I feel like such a piece of crap. I don’t know what I was even thinking or what I wanted out of this when I mailed that letter. I don’t want to hurt anyone. I don’t want to make the situation worse. But that is exactly what I’ve done.
All of these selfish emotions seemed to take over and I wasn’t thinking clearly. I don’t know if I should confess to him even though this could ruin our relationship or just live with the guilt and try to make it right. Most of all, I don’t want to hurt him.
I’m old enough to know better and should not be jealous of a 13 year old girl who wants to be with her dad. I honestly don’t think I’ve been so ashamed in my life.
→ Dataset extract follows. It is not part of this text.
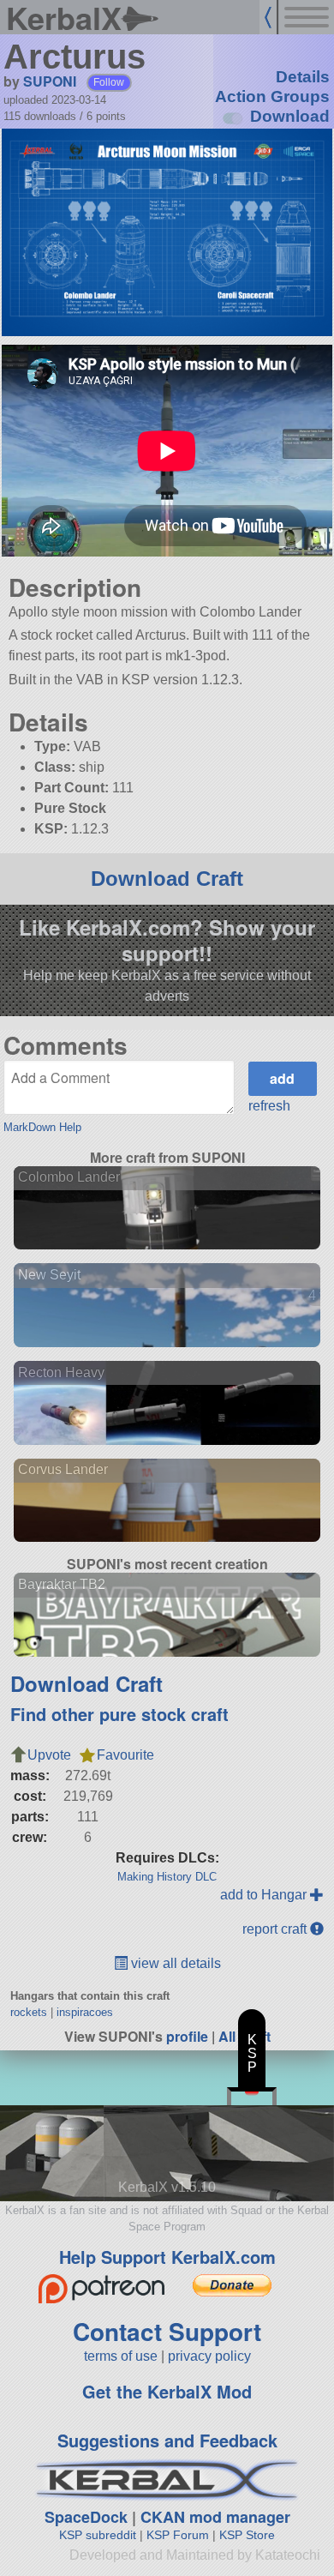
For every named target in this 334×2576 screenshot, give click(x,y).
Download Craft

I have been praying for forgiveness but I don’t think I deserve it. I hope this will all work out for the best.
I lied a lot about three years ago. Terrible, horrible, awful lies. Most of them were after drinking heavily. Since then I have gotten myself together, been very kind to everyone around me, and made my life into something to be proud of. I have a lot going for me now but I can’t help thinking that any moment i’m going to be found out (even though its been three years). Whenever something good happens to me, I instantly get this feeling that I don’t deserve good things or happiness. I find myself not being able to move on whatsoever. I constantly have a heavy feeling in my heart. I’ve gone out of my way to do good things yet I cannot stop hurting myself every day. Also, I feel as though I cannot complain about anyones treatment of me since I am such a terrible person. Not being able to forgive myself is affecting my mental state, my relationships with people (since sometimes I feel so guilty that I don’t want to face them), and my sense of self worth. I know I’ve done good things too but I can’t seem to let it go. I know that what I did was horrible and I have stopped lying completely but I know I was in a terrible place back then and honestly it doesn’t even feel like I was the same person. Can I let this go? Are there any strategies to let it go? I just want to be kind to people and find happiness. Thanks.
And thanks to everyone else who shared something! I believe that you are all deserving of forgiveness! Also, sometimes it feels as though i’m the only one who is walking around with all of this guilt and shame! So it’s nice to know that there are other people who are seeking forgiveness from themselves and trying to better themselves!
I broke up with my boyfriend and a couple months later I slept with a guy that I didn’t even really want to. He kept telling me over and over again to take plan B because it was unprotected. I’m pro life and didn’t want to. He yelled at me and was going crazy so I took it. I want it out of me. And my ex boyfriend is the only person who cares for me. And I feel like I am not worthy to say I still love him. I’m border line wanting to just end it. I’ve never had thoughts like this. It might be the plan b. I just feel so ashamed and worthless. I want to let it go right now.